None of the aforementioned systems, however, support data parallelism. Thus they suffer the low efficiency problem when multiple CPU cores are available particularly when the data is large in size. PPB, on the other hand, takes advantage of the idle cores and leverage them for parallelizing the compute-intensive process of data serialization

Many frameworks are recently developed for parallel data processing. MapReduce [119] is a programming paradigm and framework that allows users to process terabytes of data over massive-scale architecture in a matter of seconds. Apache Hadoop [120] is one of the most popular open-source implementations of MapReduce framework. Apache Spark [121] is an execution engine which supports more types of workload than Hadoop and MapReduce.

Several parallel programming models and paradigms have been existing for decades. Message Passing Interface (MPI) a standard for messages exchange between processes. It greatly reduces the burden from developers who used to consider detailed protocols in multiprocessing programs and tries to optimize the performance in many scenarios. The major implementation includes MPICH [122] and Open MPI [123]. OpenMP [124] is a set of compiler directives and runtime library routines that enable the parallelization of code’s execution over shared memory multiprocessor computers. It supports different platforms and processor architectures, programming languages, and operating systems. Posix Threads (Pthread) is defined as a set of C programming types and function calls. It provides standardized programming interface to create and manipulate threads, which allow developers to take full advantage of the capabilities of threads. Microsoft’s Parallel Patterns Library (PPL) [125] gives an imperative programming model that introduces parallelism to applications and improves scalability.

Numerous efforts have been devoted to utilizing or improving data parallelism in cluster and cloud computing environment. Jeon et al. [126, 127] proposed adaptive parallelization and prediction approaches for search engine query. Lee et al. [128] presented how to reduce data migration cost and improve I/O performance by incorporating parallel data compression on the client side. Klasky et al. [129] proposed a parallel data-streaming approach with multi-threads to migrate terabytes of scientific data across distributed supercomputer centers. Some work [130133] proposed data-parallel architectures and systems for large-scale distributed computing. In [134, 135], authors exploited the data parallelism in a program by dynamically executing sets of serialization codes concurrently.

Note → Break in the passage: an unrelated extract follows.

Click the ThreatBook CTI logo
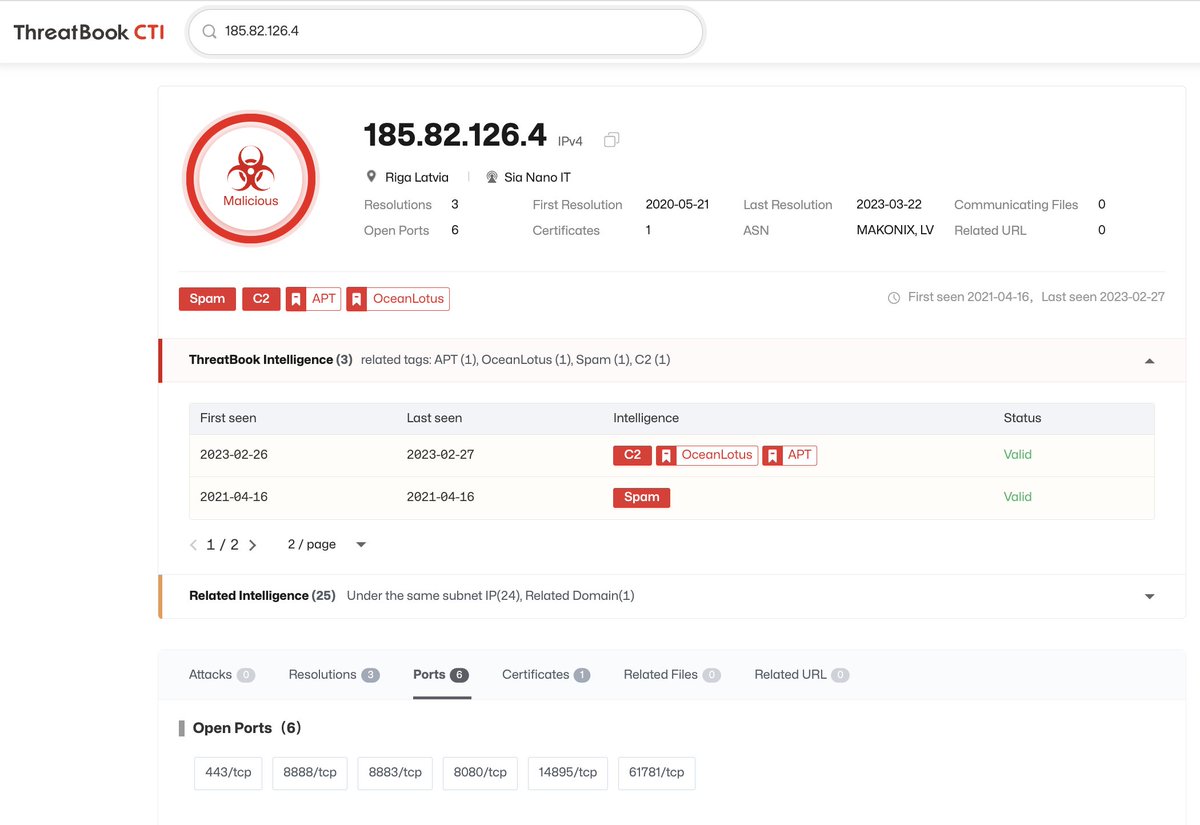The image size is (1200, 825). click(88, 31)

Unfortunately, little study exists on data parallelism for data serialization, mainly because large messages are usually not the dominating cost by convention. PPB [17] for the first time identifies that large message is a challenging problem from our observations on real-world applications at Google. We hope our PPB experience could provide the community insights for designing the next-generation data serialization tools.

7 Conclusion

This chapter envisions the characteristics of future cloud storage systems for scientific applications that used to be running on HPC systems. Based on the literature and our own FusionFS experience, we believe the key designs of future storage system comprise the fusion of compute and storage resources as well as completely distributed data manipulation (both metadata and data), namely (1) distributed metadata accesses, (2) optimized data write, and (3) localized file read.

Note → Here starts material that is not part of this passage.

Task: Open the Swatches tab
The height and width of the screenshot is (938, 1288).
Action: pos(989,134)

To make matters more concrete, we then detail the design and implementation of FusionFS, whose uniqueness lies in its highly scalable metadata and data throughput. We also discuss its integral features such as cooperative caching, efficient accesses to compressed data, space-efficient data reliability, distributed data provenance, and parallel data serialization. All the aforementioned features enable FusionFS to nicely bridge the storage gap between scientific big data applications and cloud computing.